▸ TASK OBJECTIVE
Reproduce the records verbatim, from the line holding "Open the End Date calendar picker icon" through the end of the records, both included.

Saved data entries

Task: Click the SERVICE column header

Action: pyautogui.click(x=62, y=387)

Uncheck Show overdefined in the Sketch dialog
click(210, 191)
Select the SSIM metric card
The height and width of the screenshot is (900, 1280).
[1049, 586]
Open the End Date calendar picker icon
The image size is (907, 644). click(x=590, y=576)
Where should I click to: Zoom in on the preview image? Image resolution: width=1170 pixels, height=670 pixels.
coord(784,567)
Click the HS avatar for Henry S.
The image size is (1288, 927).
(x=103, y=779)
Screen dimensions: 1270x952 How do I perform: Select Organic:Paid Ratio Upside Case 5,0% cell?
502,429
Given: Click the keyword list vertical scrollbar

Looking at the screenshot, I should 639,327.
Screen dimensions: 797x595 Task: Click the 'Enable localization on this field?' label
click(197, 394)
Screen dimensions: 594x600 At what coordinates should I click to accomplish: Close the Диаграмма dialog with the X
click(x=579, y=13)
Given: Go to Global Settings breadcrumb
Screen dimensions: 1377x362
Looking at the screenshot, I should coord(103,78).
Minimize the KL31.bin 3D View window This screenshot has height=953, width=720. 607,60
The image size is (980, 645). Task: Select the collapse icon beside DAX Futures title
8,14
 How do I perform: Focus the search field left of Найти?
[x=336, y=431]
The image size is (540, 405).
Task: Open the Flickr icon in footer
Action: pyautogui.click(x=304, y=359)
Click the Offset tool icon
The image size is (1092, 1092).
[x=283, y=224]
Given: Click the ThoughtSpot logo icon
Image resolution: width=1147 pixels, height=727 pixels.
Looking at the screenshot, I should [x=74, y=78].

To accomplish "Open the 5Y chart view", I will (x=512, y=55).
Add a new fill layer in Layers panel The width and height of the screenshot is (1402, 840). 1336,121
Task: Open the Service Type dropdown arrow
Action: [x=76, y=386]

▸ FULL OUTPUT
Open the End Date calendar picker icon
The image size is (907, 644). click(x=590, y=576)
Where should I click to: Zoom in on the preview image? Image resolution: width=1170 pixels, height=670 pixels.
coord(784,567)
Click the HS avatar for Henry S.
The image size is (1288, 927).
(x=103, y=779)
Screen dimensions: 1270x952 How do I perform: Select Organic:Paid Ratio Upside Case 5,0% cell?
502,429
Given: Click the keyword list vertical scrollbar

Looking at the screenshot, I should 639,327.
Screen dimensions: 797x595 Task: Click the 'Enable localization on this field?' label
click(197, 394)
Screen dimensions: 594x600 At what coordinates should I click to accomplish: Close the Диаграмма dialog with the X
click(x=579, y=13)
Given: Go to Global Settings breadcrumb
Screen dimensions: 1377x362
Looking at the screenshot, I should coord(103,78).
Minimize the KL31.bin 3D View window This screenshot has height=953, width=720. 607,60
The image size is (980, 645). Task: Select the collapse icon beside DAX Futures title
8,14
 How do I perform: Focus the search field left of Найти?
[x=336, y=431]
The image size is (540, 405).
Task: Open the Flickr icon in footer
Action: pyautogui.click(x=304, y=359)
Click the Offset tool icon
The image size is (1092, 1092).
[x=283, y=224]
Given: Click the ThoughtSpot logo icon
Image resolution: width=1147 pixels, height=727 pixels.
Looking at the screenshot, I should [x=74, y=78].

To accomplish "Open the 5Y chart view", I will (x=512, y=55).
Add a new fill layer in Layers panel The width and height of the screenshot is (1402, 840). 1336,121
Task: Open the Service Type dropdown arrow
Action: [x=76, y=386]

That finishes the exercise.